[Stored records]
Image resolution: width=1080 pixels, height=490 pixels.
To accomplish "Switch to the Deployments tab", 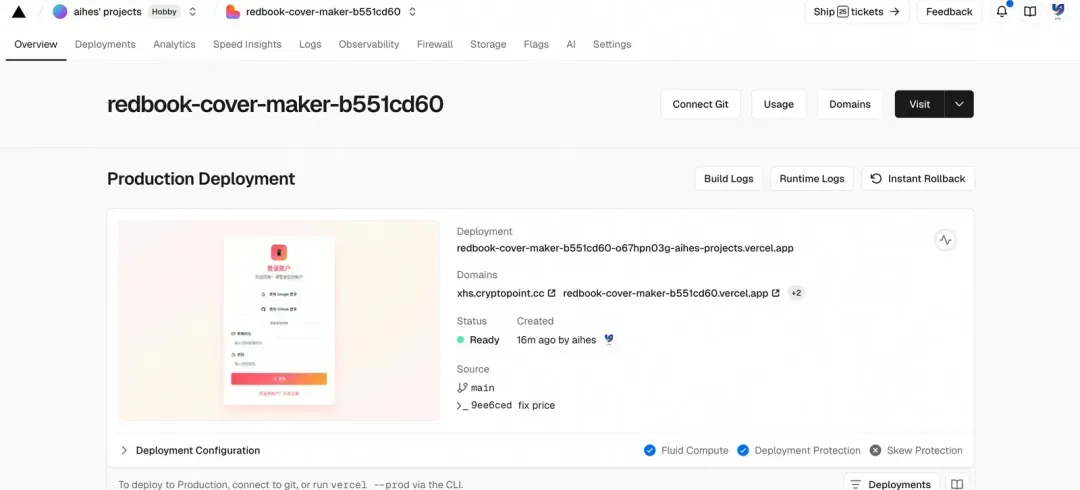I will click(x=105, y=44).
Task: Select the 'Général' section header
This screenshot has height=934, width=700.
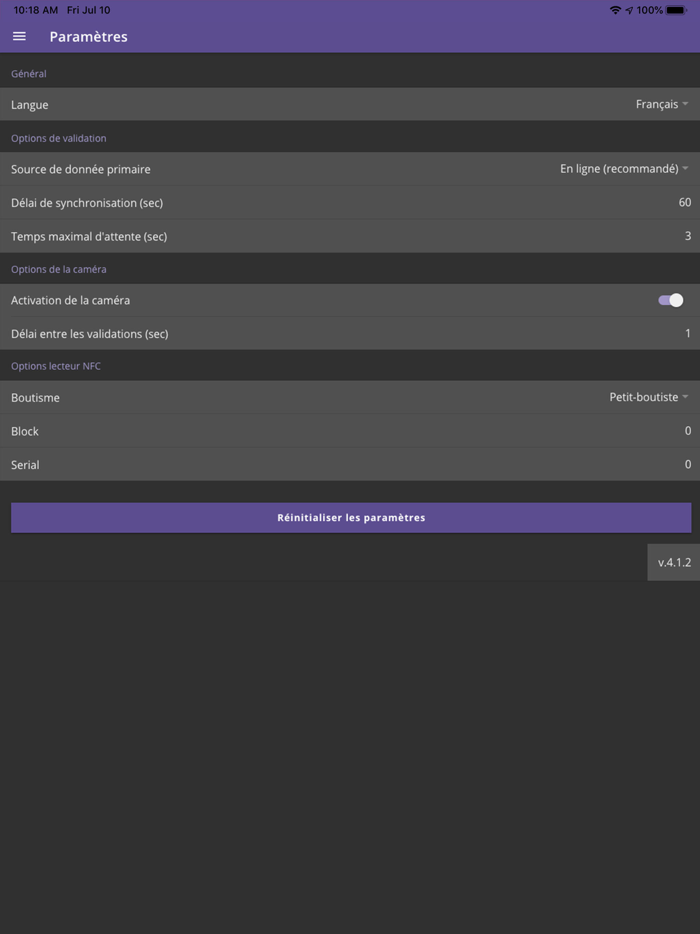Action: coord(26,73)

--

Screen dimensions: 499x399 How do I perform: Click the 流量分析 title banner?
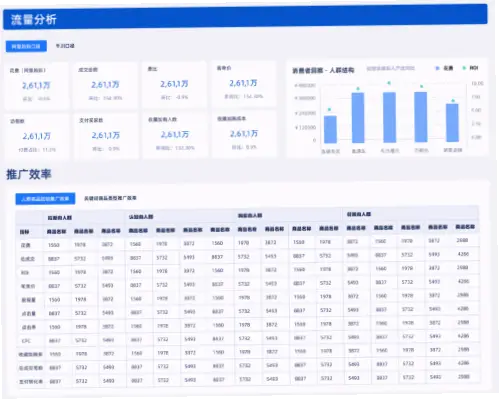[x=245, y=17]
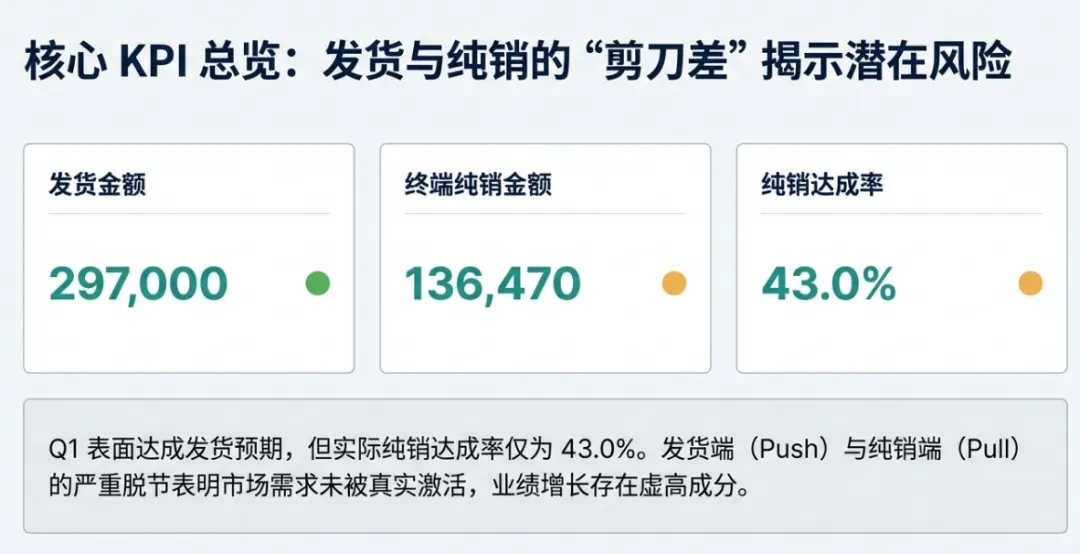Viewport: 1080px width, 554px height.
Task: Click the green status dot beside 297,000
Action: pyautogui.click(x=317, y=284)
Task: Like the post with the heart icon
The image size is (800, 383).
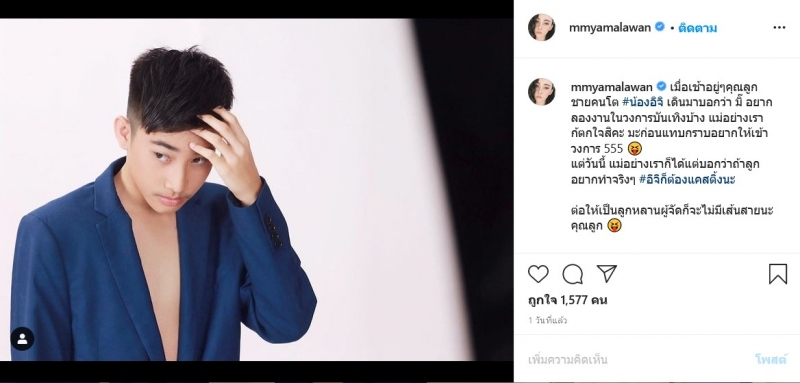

-- EXERCISE AIM --
Using the records above, return word for word the lines that begin at the one containing "Screen dimensions: 499x399" and end at the one containing "The image size is (800, 383).", both of them included and no pictures.

-- TASK SOLUTION --
Screen dimensions: 499x399 How do I perform: Click the 流量分析 title banner?
[x=245, y=17]
Viewport: 1080px width, 554px height.
Task: Click the green status dot beside 297,000
Action: pyautogui.click(x=317, y=284)
Task: Like the post with the heart icon
The image size is (800, 383).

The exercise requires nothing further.